What you should do: Some lines in the entries contain the word "pixels". Copy all of them.
Source data: Begin
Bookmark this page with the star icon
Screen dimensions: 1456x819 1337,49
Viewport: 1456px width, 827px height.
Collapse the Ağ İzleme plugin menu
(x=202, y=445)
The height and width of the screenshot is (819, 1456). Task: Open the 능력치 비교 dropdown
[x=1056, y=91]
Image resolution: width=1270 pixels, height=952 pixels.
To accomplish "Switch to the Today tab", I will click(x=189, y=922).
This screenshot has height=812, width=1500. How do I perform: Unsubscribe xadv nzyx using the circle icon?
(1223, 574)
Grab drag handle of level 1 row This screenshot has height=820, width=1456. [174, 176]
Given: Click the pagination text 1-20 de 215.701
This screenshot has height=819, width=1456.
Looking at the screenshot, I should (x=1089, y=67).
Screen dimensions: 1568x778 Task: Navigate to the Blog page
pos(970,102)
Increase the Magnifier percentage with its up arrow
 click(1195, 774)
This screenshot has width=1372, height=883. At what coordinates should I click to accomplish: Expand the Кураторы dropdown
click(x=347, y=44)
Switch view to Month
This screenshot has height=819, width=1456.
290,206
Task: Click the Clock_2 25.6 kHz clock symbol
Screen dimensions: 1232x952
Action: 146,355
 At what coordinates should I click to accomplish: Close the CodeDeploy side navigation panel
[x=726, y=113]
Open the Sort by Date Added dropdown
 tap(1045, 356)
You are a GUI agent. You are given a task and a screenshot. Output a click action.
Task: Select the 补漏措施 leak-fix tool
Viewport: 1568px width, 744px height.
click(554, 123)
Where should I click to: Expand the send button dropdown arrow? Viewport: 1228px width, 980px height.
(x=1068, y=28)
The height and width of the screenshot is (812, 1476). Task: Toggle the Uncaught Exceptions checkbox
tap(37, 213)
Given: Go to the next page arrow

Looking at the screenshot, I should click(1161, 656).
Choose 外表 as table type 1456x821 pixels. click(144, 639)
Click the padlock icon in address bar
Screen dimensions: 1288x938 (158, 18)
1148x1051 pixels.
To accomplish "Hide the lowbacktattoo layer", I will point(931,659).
Source data: End
Output for this task:
Image resolution: width=1270 pixels, height=952 pixels.
Choose 外表 as table type 1456x821 pixels. click(144, 639)
1148x1051 pixels.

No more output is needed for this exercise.